A Lens Studio component to let the user locate points on the floor in Spectacles

10 minute read

If you’ve tried my prize-winning app HoloATC for Snap Spectacles, you may have seen this component used for placing the map center on the ground. It basically tracks your head, suggesting you look at the floor. If you do so, a flat square appears on the floor, rotated towards you, with text telling you to pinch to select a location. Then the map of the chosen airport appears, with the chosen location as center, and the app continues to show air traffic.

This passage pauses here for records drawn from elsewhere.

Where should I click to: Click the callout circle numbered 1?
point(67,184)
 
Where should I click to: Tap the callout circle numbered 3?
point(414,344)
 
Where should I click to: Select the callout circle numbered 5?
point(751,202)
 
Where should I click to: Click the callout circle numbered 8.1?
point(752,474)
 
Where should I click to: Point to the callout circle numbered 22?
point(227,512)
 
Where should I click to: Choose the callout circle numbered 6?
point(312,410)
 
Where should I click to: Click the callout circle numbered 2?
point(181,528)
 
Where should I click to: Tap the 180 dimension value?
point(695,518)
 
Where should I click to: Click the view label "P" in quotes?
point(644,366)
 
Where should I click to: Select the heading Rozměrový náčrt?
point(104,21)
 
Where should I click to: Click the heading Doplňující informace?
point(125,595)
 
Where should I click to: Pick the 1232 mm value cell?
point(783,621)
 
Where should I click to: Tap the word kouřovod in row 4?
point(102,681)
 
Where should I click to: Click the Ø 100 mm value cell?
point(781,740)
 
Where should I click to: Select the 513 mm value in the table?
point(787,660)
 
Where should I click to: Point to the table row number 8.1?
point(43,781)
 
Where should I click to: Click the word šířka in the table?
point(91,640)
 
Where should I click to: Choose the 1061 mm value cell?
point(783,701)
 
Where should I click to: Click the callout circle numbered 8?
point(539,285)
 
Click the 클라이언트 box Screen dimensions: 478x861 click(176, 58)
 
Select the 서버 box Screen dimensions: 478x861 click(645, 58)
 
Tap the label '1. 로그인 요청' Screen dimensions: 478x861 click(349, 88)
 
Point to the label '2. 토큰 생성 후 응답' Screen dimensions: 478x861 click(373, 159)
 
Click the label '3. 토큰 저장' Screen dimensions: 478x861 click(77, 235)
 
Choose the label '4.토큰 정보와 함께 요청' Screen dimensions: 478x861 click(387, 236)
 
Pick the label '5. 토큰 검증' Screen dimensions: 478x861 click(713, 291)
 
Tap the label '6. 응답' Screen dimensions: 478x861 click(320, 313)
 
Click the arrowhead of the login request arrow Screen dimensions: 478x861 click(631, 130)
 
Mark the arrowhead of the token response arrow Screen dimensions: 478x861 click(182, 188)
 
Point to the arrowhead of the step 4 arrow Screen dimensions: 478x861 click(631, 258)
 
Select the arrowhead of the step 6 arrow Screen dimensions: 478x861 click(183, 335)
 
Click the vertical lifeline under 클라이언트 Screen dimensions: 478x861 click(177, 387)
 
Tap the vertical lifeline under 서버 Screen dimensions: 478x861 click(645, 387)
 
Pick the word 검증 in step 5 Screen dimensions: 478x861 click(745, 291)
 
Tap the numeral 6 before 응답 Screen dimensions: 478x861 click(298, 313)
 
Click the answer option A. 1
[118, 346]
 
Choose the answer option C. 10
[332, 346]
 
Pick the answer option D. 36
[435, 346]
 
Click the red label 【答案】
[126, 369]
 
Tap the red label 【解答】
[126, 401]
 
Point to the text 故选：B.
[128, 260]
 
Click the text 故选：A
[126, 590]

There is a component in the Snap Package Manager that does more or less that, but of course, mine is better 😁. Just kidding - but I needed something that separated the actual acquiring of the location from what is actually done with that location. The sample code, indeed, just spawns an object (a 40 x 40 x 40 cm purple cube), so from a functional perspective, the sample is the same as the Snap samples. However, it lends itself to more architectural approaches, and larger or more complex apps.

Locator

Using my Locator is a four-step process with an optional fifth.

1: Provide a Spatial Map

When placing things on the floor, Spectacles needs to know about a floor. So the first thing you add to your scene is something to create a world mesh, preferably an occluding one, as that is more realistic. I simply nicked the one I made for CubeBouncer.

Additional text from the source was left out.